- **Requirement A**:
Set out the records as a Markdown table with the columns "Row" and "Line", giving each row a number and leaving out blank lines. Include only the lines starting with the line that contains "You are a computer-use agent. Viewport: 1440px" and going on through the end of the records.

- **Text segment**:
------------------------
Les Reines Prochaines (in French, "the Next Queens") are a collectively organised pop band and performance group based in Basel, Switzerland. Their highly lyrical songs are rooted in various genres, including tango, folk, and classical music.

Formation 
Les Reines Prochaines were founded in 1987 as Les Reines des Couteaux (in French, "The Queens of the Knives") by Teresa Alonso, Regina Florida Schmid, and Muda Mathis; in the following year, they were joined by Fränzi Madörin and Pipilotti Rist. Years later, Gabi Streiff, Sus Zwick, Sibylle Hauert, Michèle Fuchs, and Barbara Naegelin joined as well.

Touring members have included percussionist Dave Kerman, who also appeared on their 2013 release Blut.

Style 
The group started as a synth-only band (aside from their voices). At present the musicians (of whom several are also visual artists) play bass, drums, accordion, guitar, clarinet, trompette, and flute. In spite of this their arrangements are quite minimalistic, incorporated into a larger multimedia framework. Their lyrics are poetic and political, and often quite provocative. In their performances, each musician has a unique role; instruments are traded, and the format shifts between song, dance, and spoken word.
------------------------
- **Dataset records**:
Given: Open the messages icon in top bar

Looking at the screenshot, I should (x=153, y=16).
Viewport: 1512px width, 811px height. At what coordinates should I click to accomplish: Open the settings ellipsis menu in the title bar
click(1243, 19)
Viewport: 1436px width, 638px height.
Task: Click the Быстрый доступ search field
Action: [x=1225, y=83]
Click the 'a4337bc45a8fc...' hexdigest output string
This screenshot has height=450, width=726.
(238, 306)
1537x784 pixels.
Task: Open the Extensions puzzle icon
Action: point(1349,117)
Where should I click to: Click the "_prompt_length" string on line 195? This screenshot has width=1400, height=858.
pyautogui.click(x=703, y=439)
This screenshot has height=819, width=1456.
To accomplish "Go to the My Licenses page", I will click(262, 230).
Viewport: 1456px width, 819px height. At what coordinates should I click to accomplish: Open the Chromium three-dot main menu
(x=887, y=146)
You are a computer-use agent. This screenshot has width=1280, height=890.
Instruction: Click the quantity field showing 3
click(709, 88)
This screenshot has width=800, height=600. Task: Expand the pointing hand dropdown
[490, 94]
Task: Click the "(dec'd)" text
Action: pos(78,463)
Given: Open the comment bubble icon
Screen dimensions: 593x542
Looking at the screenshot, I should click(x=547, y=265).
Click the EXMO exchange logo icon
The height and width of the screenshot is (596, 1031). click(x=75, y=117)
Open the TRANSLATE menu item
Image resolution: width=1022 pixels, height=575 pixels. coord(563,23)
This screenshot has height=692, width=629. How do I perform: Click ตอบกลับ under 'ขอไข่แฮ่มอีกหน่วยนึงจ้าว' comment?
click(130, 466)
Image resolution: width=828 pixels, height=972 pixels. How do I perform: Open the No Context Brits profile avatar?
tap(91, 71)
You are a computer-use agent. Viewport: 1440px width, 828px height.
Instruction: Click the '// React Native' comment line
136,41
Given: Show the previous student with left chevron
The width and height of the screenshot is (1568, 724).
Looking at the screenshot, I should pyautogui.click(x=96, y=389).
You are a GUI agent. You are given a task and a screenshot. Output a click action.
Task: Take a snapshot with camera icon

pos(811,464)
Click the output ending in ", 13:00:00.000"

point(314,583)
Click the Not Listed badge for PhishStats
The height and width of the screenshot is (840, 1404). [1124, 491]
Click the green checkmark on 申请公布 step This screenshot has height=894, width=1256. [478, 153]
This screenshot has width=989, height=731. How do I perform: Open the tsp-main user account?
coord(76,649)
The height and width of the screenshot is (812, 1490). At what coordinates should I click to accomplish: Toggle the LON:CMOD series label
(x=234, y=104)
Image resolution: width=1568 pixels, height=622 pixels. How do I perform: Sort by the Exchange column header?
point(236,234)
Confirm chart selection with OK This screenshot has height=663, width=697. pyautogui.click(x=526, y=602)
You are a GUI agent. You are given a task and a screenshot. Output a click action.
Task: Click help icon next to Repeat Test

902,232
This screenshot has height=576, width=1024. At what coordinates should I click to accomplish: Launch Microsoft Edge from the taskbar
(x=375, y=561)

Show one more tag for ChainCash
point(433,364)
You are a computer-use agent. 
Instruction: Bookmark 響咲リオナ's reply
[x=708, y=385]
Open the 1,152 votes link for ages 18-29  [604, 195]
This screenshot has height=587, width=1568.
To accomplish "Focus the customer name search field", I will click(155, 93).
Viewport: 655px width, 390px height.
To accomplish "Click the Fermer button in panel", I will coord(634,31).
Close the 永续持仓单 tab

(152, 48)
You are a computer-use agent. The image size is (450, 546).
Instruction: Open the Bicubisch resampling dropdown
------------------------
- **Requirement B**:
Extend the text about Les Reines Prochaines, picking up after its last sentence.

- **Final answer A**:
| Row | Line |
|---|---|
| 1 | You are a computer-use agent. Viewport: 1440px width, 828px height. |
| 2 | Instruction: Click the '// React Native' comment line |
| 3 | 136,41 |
| 4 | Given: Show the previous student with left chevron |
| 5 | The width and height of the screenshot is (1568, 724). |
| 6 | Looking at the screenshot, I should pyautogui.click(x=96, y=389). |
| 7 | You are a GUI agent. You are given a task and a screenshot. Output a click action. |
| 8 | Task: Take a snapshot with camera icon |
| 9 | pos(811,464) |
| 10 | Click the output ending in ", 13:00:00.000" |
| 11 | point(314,583) |
| 12 | Click the Not Listed badge for PhishStats |
| 13 | The height and width of the screenshot is (840, 1404). [1124, 491] |
| 14 | Click the green checkmark on 申请公布 step This screenshot has height=894, width=1256. [478, 153] |
| 15 | This screenshot has width=989, height=731. How do I perform: Open the tsp-main user account? |
| 16 | coord(76,649) |
| 17 | The height and width of the screenshot is (812, 1490). At what coordinates should I click to accomplish: Toggle the LON:CMOD series label |
| 18 | (x=234, y=104) |
| 19 | Image resolution: width=1568 pixels, height=622 pixels. How do I perform: Sort by the Exchange column header? |
| 20 | point(236,234) |
| 21 | Confirm chart selection with OK This screenshot has height=663, width=697. pyautogui.click(x=526, y=602) |
| 22 | You are a GUI agent. You are given a task and a screenshot. Output a click action. |
| 23 | Task: Click help icon next to Repeat Test |
| 24 | 902,232 |
| 25 | This screenshot has height=576, width=1024. At what coordinates should I click to accomplish: Launch Microsoft Edge from the taskbar |
| 26 | (x=375, y=561) |
| 27 | Show one more tag for ChainCash |
| 28 | point(433,364) |
| 29 | You are a computer-use agent.  |
| 30 | Instruction: Bookmark 響咲リオナ's reply |
| 31 | [x=708, y=385] |
| 32 | Open the 1,152 votes link for ages 18-29  [604, 195] |
| 33 | This screenshot has height=587, width=1568. |
| 34 | To accomplish "Focus the customer name search field", I will click(155, 93). |
| 35 | Viewport: 655px width, 390px height. |
| 36 | To accomplish "Click the Fermer button in panel", I will coord(634,31). |
| 37 | Close the 永续持仓单 tab |
| 38 | (152, 48) |
| 39 | You are a computer-use agent. The image size is (450, 546). |
| 40 | Instruction: Open the Bicubisch resampling dropdown |

- **Final answer B**:
Their repertoire includes a number of cover songs, including Opfer dieses Liedes (from Chris Isaak's Wicked Game) and Evening, a sparse cover of the Rolling Stones's As Tears Go By.

Discography 
 1990: Jawohl, sie kann’s. Sie hat’s geschafft. (LP/CD)
 1993: Lob Ehre Ruhm (LP/CD)
 1995: Le coeur en beurre double gras (CD)
 1999: Alberta (CD)
 2003: Protest und Vasen (CD)
 2005: Starke Kränze (CD)
 2013: Blut (CD)
 2017: Schlafen ist individuelle Anarchi (Sleeping is individual anarchy) limited Vinyl Single LRP009

Film 
 Claudia Willke. Les Reines Prochaines – Alleine denken ist kriminell. Documentary DE/CH, 2012, 77 minutes.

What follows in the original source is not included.